Professor Peter C Smith, Co-Principal Investigator

Peter is Director of the Centre for Health Economics at the University of York.  

Peter advises several UK government departments on finance and productivity issues, is a board member of the Audit Commission, and chairs the advisory board of the ONS Centre for the Measurement of Government Activity.  He has also acted as a consultant to many governments and international agencies, including the OECD, the World Health Organisation, the International Monetary Fund, the European Commission and the World Bank.

Peter has a special interest on the links between research evidence and policy and his current research interests include the financing, efficiency and performance management of public services, topics on which he has published widely. 

He was founding editor of the journal Health Care Management Science, and a member of council of the Royal Statistical Society.

Kim Sutherland, Co-Principal Investigator

Kim is a Senior Research Associate at the Judge Business School, University of Cambridge.  Her work concentrates on interactions between research evidence, policy and clinical practice within the NHS. 

Kim's current research interests focus on quality of healthcare, and organisational change.  In 1997 she was commissioned by The Nuffield Trust, with Sheila Leatherman, to conduct an assessment of the government’s ten-year quality agenda for the NHS and, in 2002-3, to undertake a mid-term review of progress in implementing that agenda.  The same team compiled a chartbook, published in July 2005, that depicted quality in healthcare across the UK. 

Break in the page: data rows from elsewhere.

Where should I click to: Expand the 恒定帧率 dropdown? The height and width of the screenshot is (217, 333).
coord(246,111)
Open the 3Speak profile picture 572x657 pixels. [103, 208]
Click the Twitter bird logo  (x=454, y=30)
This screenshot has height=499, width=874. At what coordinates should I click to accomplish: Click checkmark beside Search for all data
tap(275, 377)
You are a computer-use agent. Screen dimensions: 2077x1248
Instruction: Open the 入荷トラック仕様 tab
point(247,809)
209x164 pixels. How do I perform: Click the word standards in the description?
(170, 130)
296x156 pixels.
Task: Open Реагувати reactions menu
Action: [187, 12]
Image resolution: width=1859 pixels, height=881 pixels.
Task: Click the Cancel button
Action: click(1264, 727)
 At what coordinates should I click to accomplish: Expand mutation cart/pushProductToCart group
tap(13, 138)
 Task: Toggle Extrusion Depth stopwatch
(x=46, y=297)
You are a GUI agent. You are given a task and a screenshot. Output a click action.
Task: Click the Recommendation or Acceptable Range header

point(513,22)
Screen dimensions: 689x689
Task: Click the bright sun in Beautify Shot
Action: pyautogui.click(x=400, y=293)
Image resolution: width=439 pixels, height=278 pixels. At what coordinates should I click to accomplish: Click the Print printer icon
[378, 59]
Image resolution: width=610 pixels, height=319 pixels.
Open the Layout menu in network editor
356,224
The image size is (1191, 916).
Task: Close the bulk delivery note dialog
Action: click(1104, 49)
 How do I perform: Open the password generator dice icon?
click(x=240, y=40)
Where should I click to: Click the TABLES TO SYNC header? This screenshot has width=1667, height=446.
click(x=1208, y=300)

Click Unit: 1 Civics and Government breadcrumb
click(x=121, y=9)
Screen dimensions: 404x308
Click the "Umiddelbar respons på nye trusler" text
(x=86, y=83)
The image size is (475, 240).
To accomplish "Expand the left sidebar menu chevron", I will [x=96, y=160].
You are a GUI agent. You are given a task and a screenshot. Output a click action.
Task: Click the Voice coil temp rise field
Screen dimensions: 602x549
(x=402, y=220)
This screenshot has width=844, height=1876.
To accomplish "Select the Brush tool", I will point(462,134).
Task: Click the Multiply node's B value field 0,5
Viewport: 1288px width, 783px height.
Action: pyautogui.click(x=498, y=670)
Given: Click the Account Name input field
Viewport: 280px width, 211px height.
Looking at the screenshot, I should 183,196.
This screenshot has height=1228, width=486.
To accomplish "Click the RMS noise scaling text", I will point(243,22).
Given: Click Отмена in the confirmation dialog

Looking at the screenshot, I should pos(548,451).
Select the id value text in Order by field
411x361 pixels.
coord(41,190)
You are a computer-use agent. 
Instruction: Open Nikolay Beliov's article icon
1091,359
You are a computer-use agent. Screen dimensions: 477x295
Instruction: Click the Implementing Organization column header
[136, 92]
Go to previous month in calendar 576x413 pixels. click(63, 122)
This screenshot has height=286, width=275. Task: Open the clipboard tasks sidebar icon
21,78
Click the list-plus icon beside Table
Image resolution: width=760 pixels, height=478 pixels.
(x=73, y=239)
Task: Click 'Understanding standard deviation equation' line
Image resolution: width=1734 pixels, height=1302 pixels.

Her work has been published both in peer-reviewed journals, including British Medical Journal, Quality and Safety in Health Care, International Studies of Management and Organisation and Journal of Health Services Research and Policy.

She was also a contributing author to The Encyclopaedic Dictionary of Organisational Behaviour (2005), a co-author of Organisational Change: A review for health care managers, professionals and researchers (for which she was awarded the British Association of Medical Managers’ Book of the Year Award 2002.